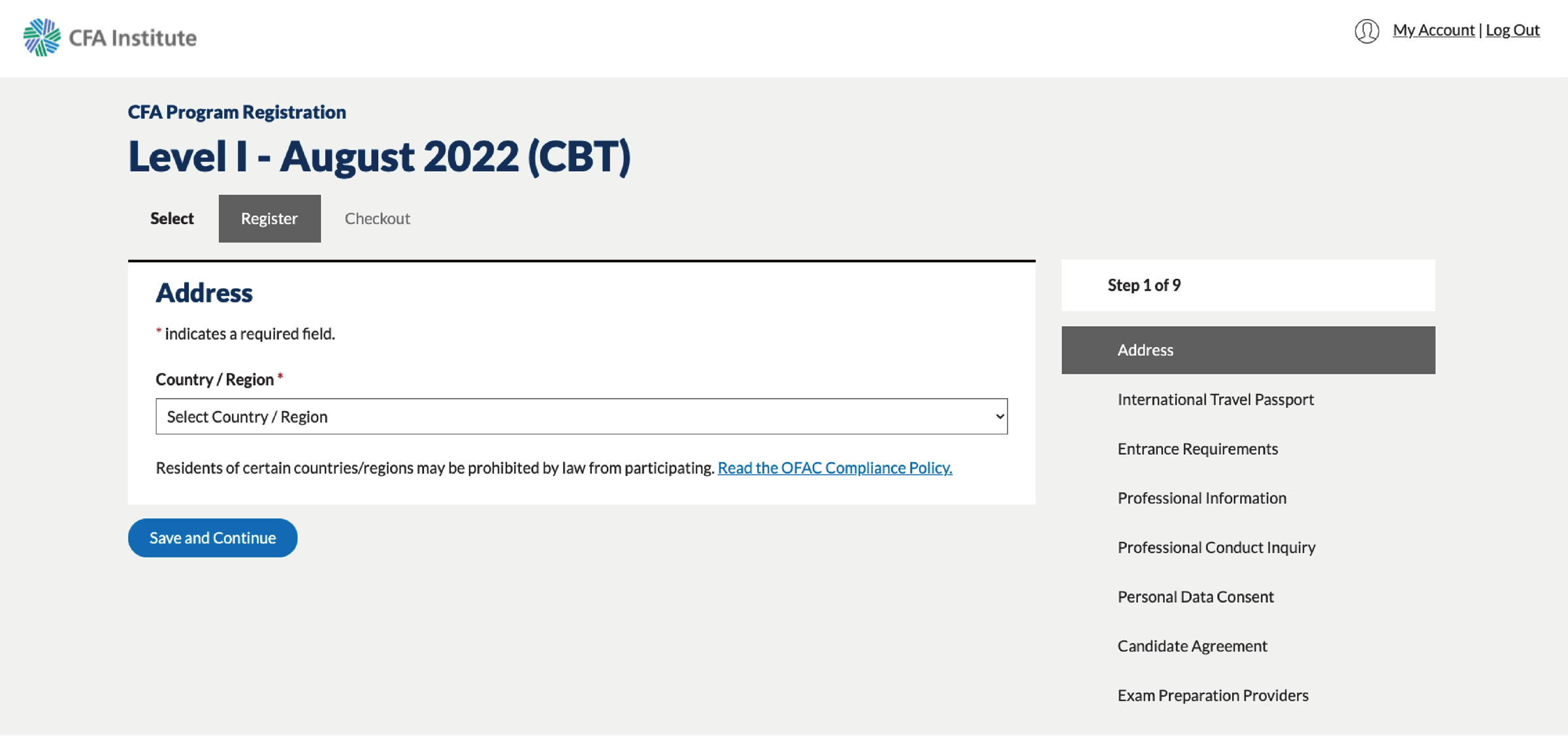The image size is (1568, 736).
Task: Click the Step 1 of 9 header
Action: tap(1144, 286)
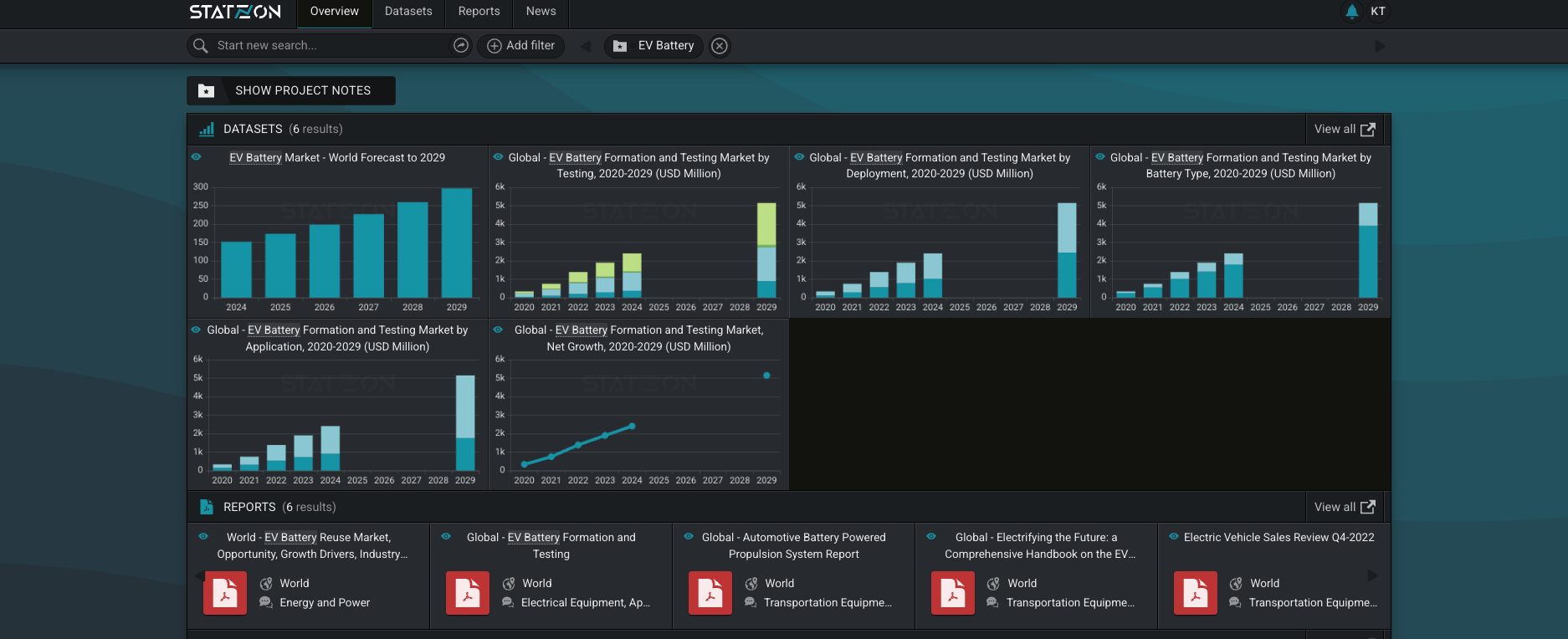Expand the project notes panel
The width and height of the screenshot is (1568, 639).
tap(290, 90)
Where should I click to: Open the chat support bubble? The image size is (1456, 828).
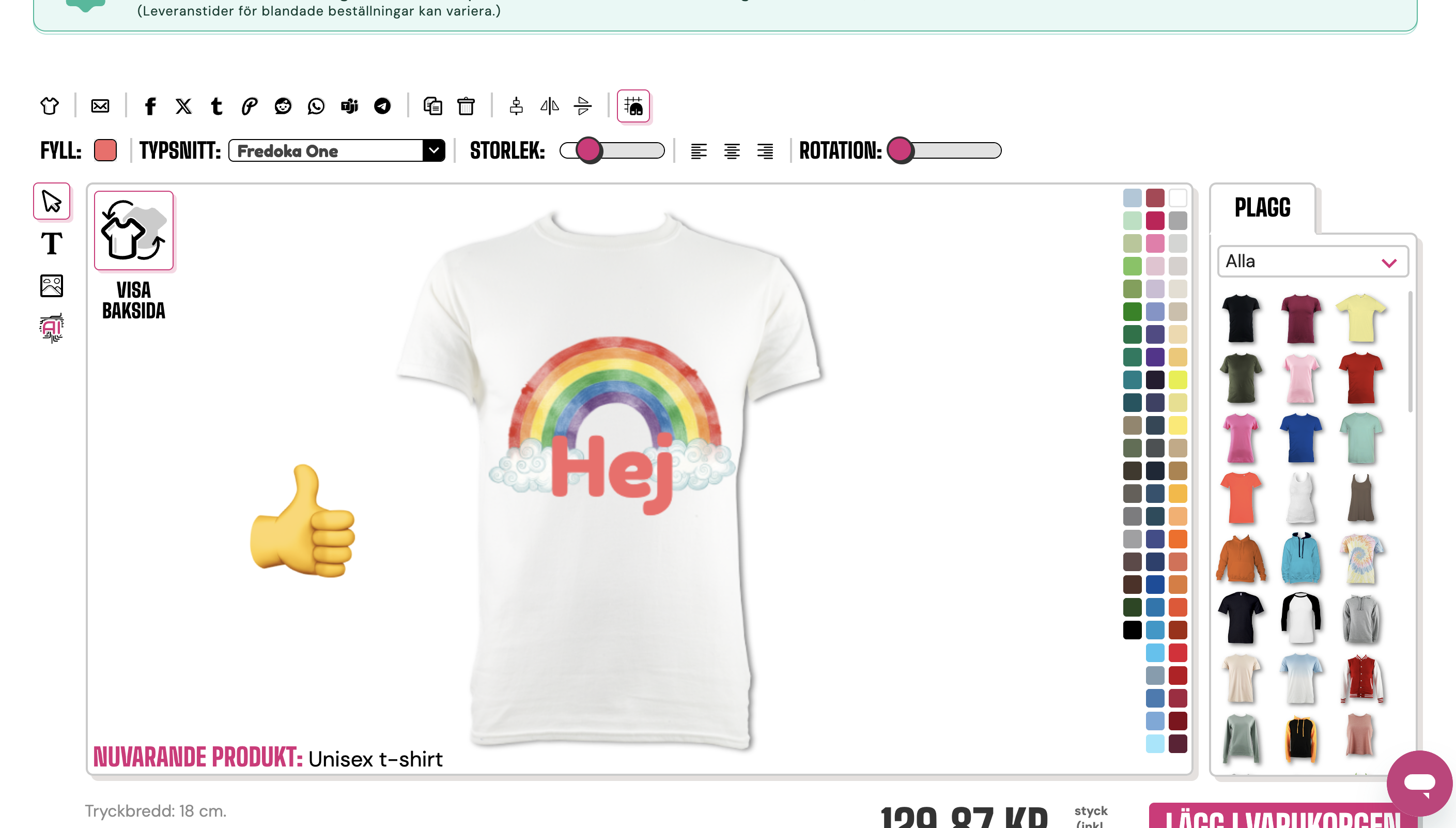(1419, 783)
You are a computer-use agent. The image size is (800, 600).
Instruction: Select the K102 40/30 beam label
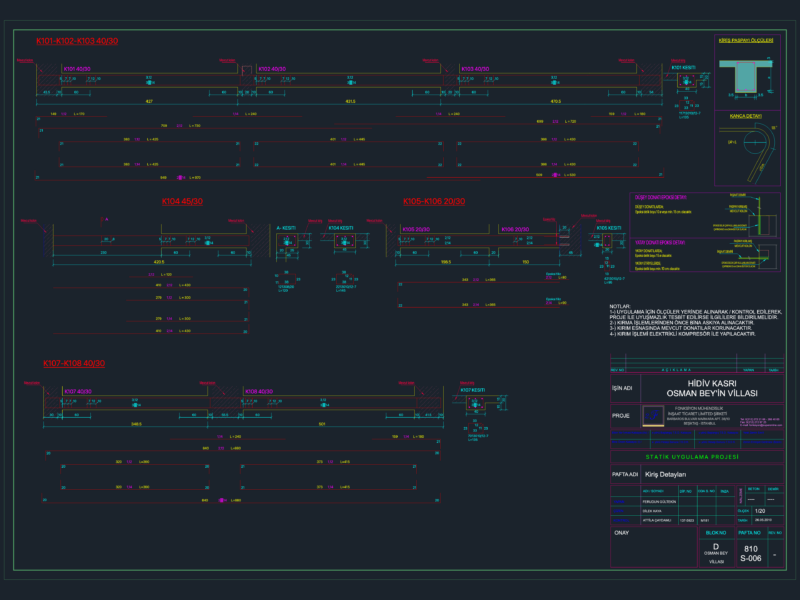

TASK DETAILS: Convert the material above into a Markdown table with the columns No. and Text, one numbered row for each line, leaving out blank lines and the pictures.

EXPECTED OUTPUT:
| No. | Text |
|---|---|
| 1 | The image size is (1568, 736). |
| 2 | Task: Click the Step 1 of 9 header |
| 3 | Action: tap(1144, 286) |
| 4 | Expand the project notes panel |
| 5 | The width and height of the screenshot is (1568, 639). |
| 6 | tap(290, 90) |
| 7 | Where should I click to: Open the chat support bubble? The image size is (1456, 828). |
| 8 | (1419, 783) |
| 9 | You are a computer-use agent. The image size is (800, 600). |
| 10 | Instruction: Select the K102 40/30 beam label |